ML scaling laws in the massive model limit

Brief links on the theme of scaling in the extremely large model/large data limit.

Big transformers

One fun result comes from Transformer language models. Possibly a fruitful new front in the complexity of statistics. An interesting observation way back in 2020 was that there seemed to be an unexpectedly trade-off where you can go faster by training a bigger network. Indeed, there is a whole family of observations in this vein.

nostalgebrait’s summarises Henighan et al. (2020); Kaplan et al. (2020):

L(D): information

OpenAI derives a scaling law called L(D). This law is the best you could possibly do – even with arbitrarily large compute/models – if you are only allowed to train on D data points.

No matter how good your model is, there is only so much it can learn from a finite sample. L(D) quantifies this intuitive fact (if the model is an autoregressive transformer).

L(​C): budgeting

OpenAI also derives another a scaling law called L(​C). This is the best you can do with compute C, if you spend it optimally.

What does optimal spending look like? Remember, you can spend a unit of compute on

  • a bigger model (N), or
  • training the same model for longer (S)

…In the compute regime we are currently in, making the model bigger is way more effective than taking more steps.

Bitter lesson

The bitter lesson of history in AI is that “general methods that leverage computation are ultimately the most effective, and by a large margin.”


  • Exploring the limits of Concurrency in ML Training on Google TPUs Kumar et al. (2020) (BERT in 23s on a TPU-4096; “We view the current competition in language understanding as a modern-day Space Race, with competing organizations assembling both giant machines and giant models in the quest for an Artificial General Intelligence breakthrough.”)
  • Zhang et al. (2020) (how do NNs learn from language as n increases?

Directions:
- 1) Using the page on ML scaling laws, answer the following:
(a) What does the law called L(D) describe?
(b) What are the two things a unit of compute can be spent on?
(c) How long did BERT take on a TPU-4096, according to Kumar et al. (2020)?
- 2) Extract everything from "Big transformers" down to "in this vein." in the page on ML scaling laws, copying it verbatim.

Data extracts:
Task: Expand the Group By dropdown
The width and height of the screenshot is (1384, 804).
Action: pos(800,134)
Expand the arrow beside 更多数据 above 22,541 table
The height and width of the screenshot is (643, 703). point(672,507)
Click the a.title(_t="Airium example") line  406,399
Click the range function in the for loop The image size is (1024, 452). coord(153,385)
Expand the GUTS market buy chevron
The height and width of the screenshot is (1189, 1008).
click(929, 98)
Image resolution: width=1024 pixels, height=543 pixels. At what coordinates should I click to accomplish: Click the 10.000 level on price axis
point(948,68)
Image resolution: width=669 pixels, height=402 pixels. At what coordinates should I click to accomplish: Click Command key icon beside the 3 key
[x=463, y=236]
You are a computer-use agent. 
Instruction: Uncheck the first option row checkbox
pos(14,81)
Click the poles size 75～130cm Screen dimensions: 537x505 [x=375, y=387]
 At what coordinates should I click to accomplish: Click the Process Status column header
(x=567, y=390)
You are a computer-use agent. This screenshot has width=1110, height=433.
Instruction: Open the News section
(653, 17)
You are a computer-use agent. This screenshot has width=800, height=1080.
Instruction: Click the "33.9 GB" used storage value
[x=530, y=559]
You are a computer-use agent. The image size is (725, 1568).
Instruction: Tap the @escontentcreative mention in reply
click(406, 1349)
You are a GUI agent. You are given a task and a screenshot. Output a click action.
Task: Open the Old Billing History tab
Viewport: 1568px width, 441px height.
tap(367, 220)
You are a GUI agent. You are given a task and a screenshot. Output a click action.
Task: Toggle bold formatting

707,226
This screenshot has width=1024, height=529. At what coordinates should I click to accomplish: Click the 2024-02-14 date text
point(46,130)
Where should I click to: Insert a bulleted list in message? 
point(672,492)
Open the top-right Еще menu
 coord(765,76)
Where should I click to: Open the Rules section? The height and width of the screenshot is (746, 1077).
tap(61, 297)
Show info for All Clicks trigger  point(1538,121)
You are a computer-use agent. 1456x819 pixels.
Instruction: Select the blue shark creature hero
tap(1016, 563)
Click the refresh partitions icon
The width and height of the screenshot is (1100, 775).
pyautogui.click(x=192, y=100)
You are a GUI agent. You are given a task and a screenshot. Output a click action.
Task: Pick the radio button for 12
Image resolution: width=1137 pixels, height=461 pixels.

Answers to each task:
- 1)
(a) L(D) is the best you could possibly do, even with arbitrarily large compute or models, if you are only allowed to train on D data points.
(b) A bigger model (N), or training the same model for longer (S).
(c) 23s.

- 2)
Big transformers

One fun result comes from Transformer language models. Possibly a fruitful new front in the complexity of statistics. An interesting observation way back in 2020 was that there seemed to be an unexpectedly trade-off where you can go faster by training a bigger network. Indeed, there is a whole family of observations in this vein.